Badlands National Park faces growing encroachment from oil and gas companies hoping to transport fossil fuels throughout regions of South Dakota. Pipelines are associated with environmental risks; breaches and or breaks in the system have the potential to negatively impact the quality of life for surrounding ecosystems and wildlife.
The Badlands National Park also faces debate over the federal claims to the land once inhabited by the Oglala Lakota Sioux tribe. Supporters of Oglala Sioux reparations argue against the U.S. government's seizure and management over sacred Native American land. The Badlands National Park began taking steps to reserve part of the park's southern unit for management by the tribe's members, creating jobs and returning ownership to those re-located out during America's Manifest Destiny, however this creation of the "Tribal National Park" has yet to come to pass.[54]
The Badlands National Park was first established as a national monument in order to protect the abundance of fossils within the land's natural stone structures. Since the park's founding, visitors and fossil poachers have been looting the park's fossils to keep for sentimental and scientific value or to sell for profit.[55]
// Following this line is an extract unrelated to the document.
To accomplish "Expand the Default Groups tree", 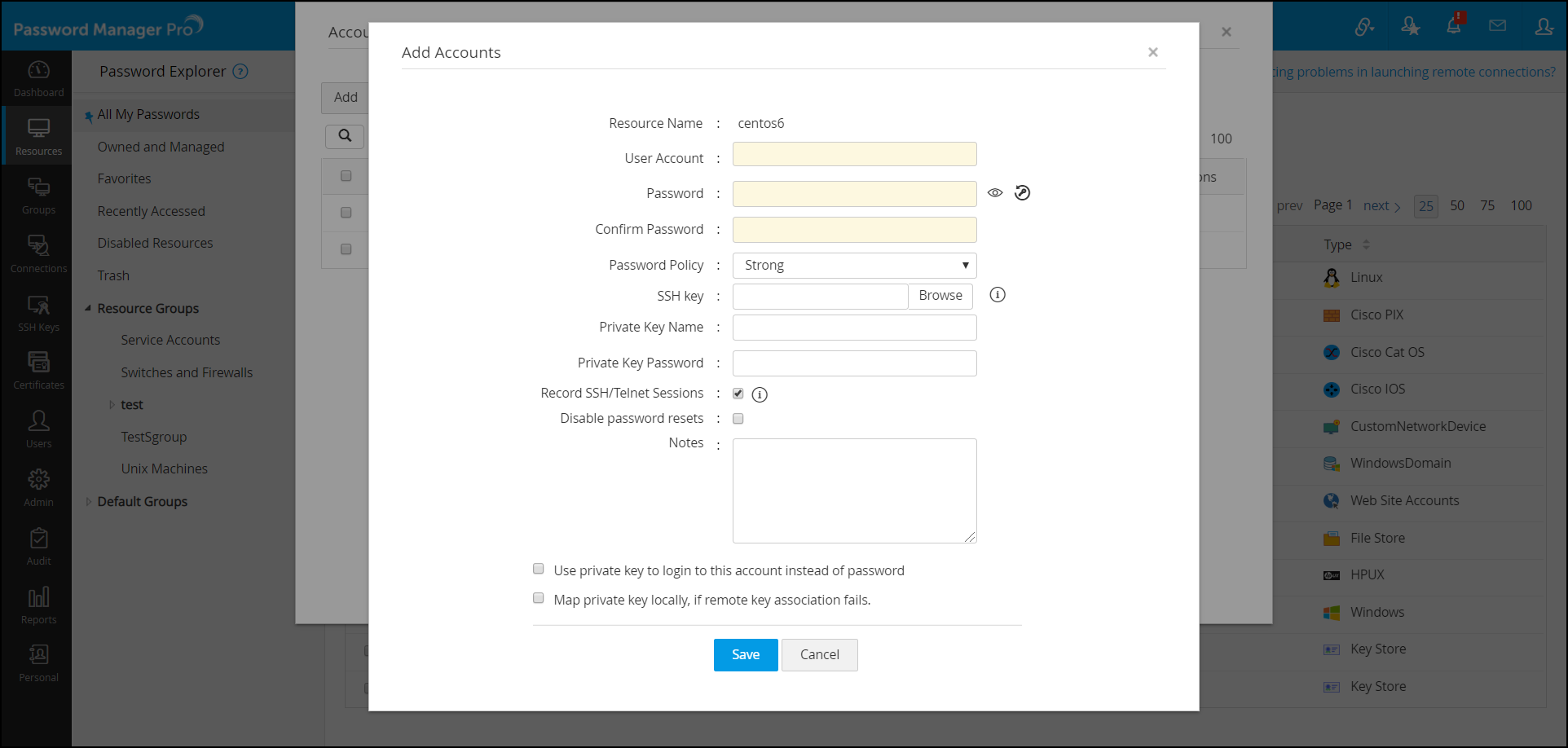I will tap(88, 502).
By 2050, the NPS predicts that Badlands National Park will have different conditions than are currently felt in the park—including increasing or decreasing temperatures, changes in quantity of total spring precipitation, potential delays in the start of spring within the park, and various increasing frequencies of heavy precipitation events.[56] Widespread summer drought is projected to be more likely in South Dakota within the same time frame (2050).[57] On average, the counties of Oglala Lakota, Pennington, and Jackson (the three main counties that the park occupies) have seen a gradual shift of monthly and annual temperatures between 1901 and 2021, leading to a warmer, drier environment.[56]
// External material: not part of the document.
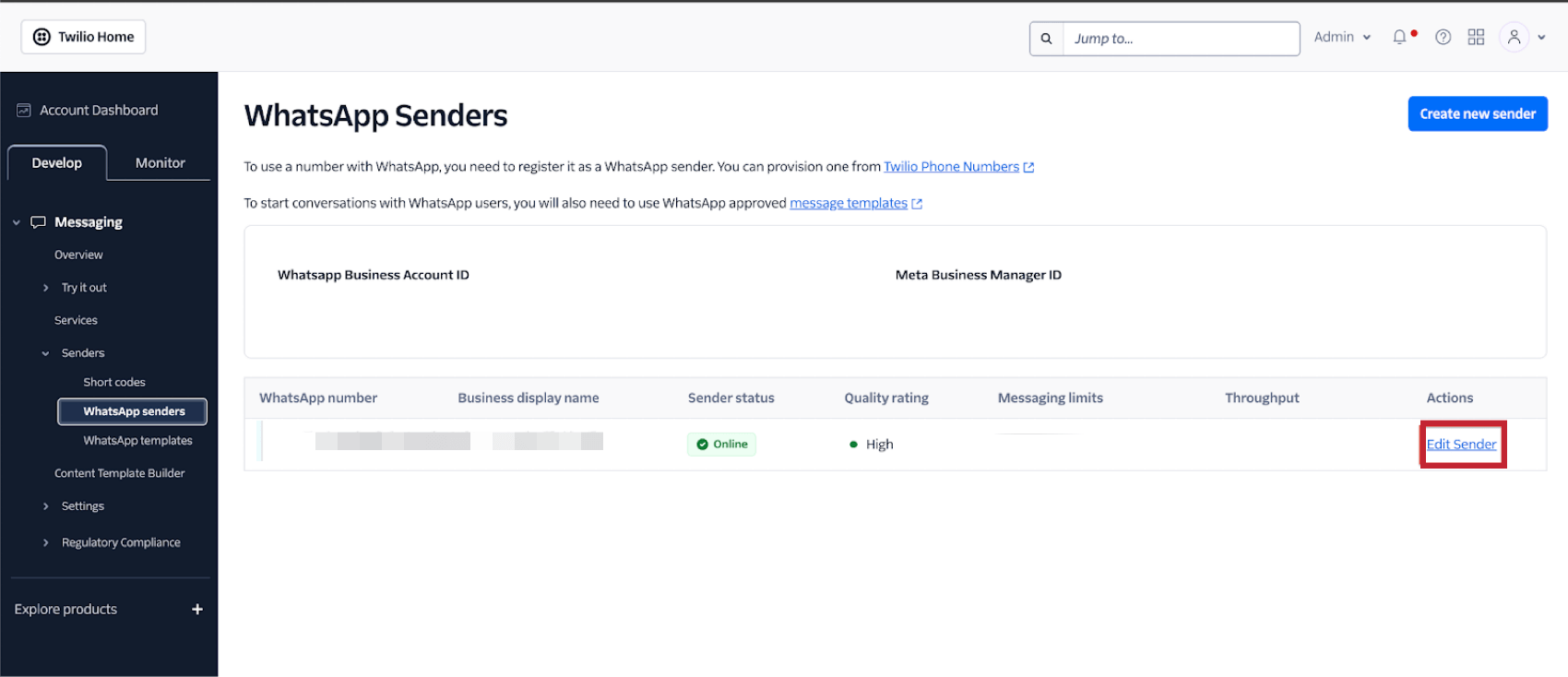
Task: Click the Online sender status badge
Action: click(721, 444)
Current climate predictions developed by the NPS have allowed Badlands National Park to develop several management techniques preparing for different climate scenarios, categorized as "no-gainer", "no-regrets", or "no-brainer" management styles. According to the NPS Climate Scenarios brief for the park, a "no-gainer" is a current action that is not likely to achieve desired outcomes in any given future scenario. A "no-regrets" management style implements new actions that are likely to be successful in management of all potential future scenarios. "No-brainer" management involves maintaining current management practices that are likely to be beneficial, but aren't necessarily ideal. Climate Change management within the park primarily focuses on native vegetation, bison populations, species rehabilitation, archeological and paleontological preservation, and infrastructure and geohazards. Management plans for these values are primarily under the categories "no-regrets" and "no-brainer".[58]